Fabricated of aerospace-grade carbon fiber, VKTRY insoles weigh less than 1 ounce and are less than 1 millimeter thick. VKTRY Gear founder and President Matt Arciuolo explained that his product simply replaces the standard insoles that come with athletic shoes to provide more explosive power in all sports that require ground force.
Arciuolo is a board-certified pedorthist specializing in pain management and performance enhancement using custom footwear and orthotics, a specialty within the medical field making use of externally applied devices to modify the structural and functional characteristics of the neuromuscular and skeletal system.
Through his other company, Footstar Orthotics, which he still runs in Milford, Arciuolo was introduced to the 2006 U.S. Olympic bobsled and skeleton team training in Lake Placid by a physical therapist friend who served as its strength coach. There Arciuolo was given the mission of trying to improve the “push” phase of the team’s run.
“As I learned more about the sport, I realized that if I could make something for track shoes that could improve their speed by as little as two-to-three hundredths of a second, that would make a significant difference,” he said.

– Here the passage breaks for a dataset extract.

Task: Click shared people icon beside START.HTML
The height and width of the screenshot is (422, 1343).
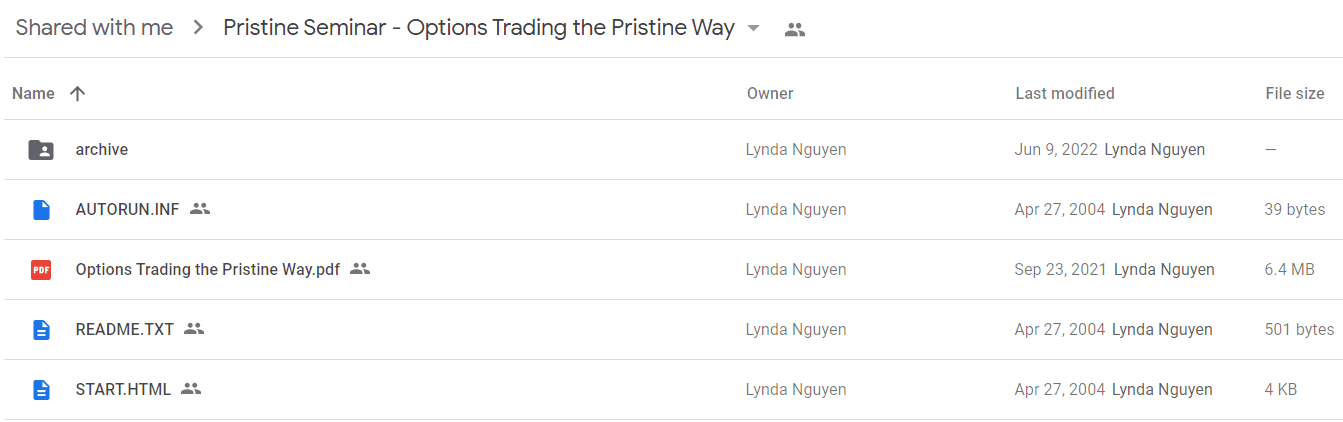Action: tap(191, 389)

The key, Arciuolo said, was to improve an athlete’s “explosivity” by returning much of the energy expended by pressing one’s foot down back into the body. The VK is that solution, Arciuolo said. Its highly flexible properties were demonstrated to the Business Journal by VKTRY Gear CEO Steve Wasik, who bounced the insole around VKTRY’s office at 2 Hollyhock Lane with a simple flick of the wrist.
The carbon fiber technology necessary to manufacture the insoles has only been around for about 25 years, Arciuolo noted. “In fact, we originally were manufacturing them in Lithuania,” he said. Since January 2016, however, VKs have been manufactured in a plant near Athens, Georgia.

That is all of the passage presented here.